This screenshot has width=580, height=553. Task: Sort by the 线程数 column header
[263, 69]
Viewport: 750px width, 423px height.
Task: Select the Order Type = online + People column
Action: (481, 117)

• _Exercise_
Retype every record above exactly as it stands.

• _Answer to this exercise_
This screenshot has width=580, height=553. Task: Sort by the 线程数 column header
[263, 69]
Viewport: 750px width, 423px height.
Task: Select the Order Type = online + People column
Action: (481, 117)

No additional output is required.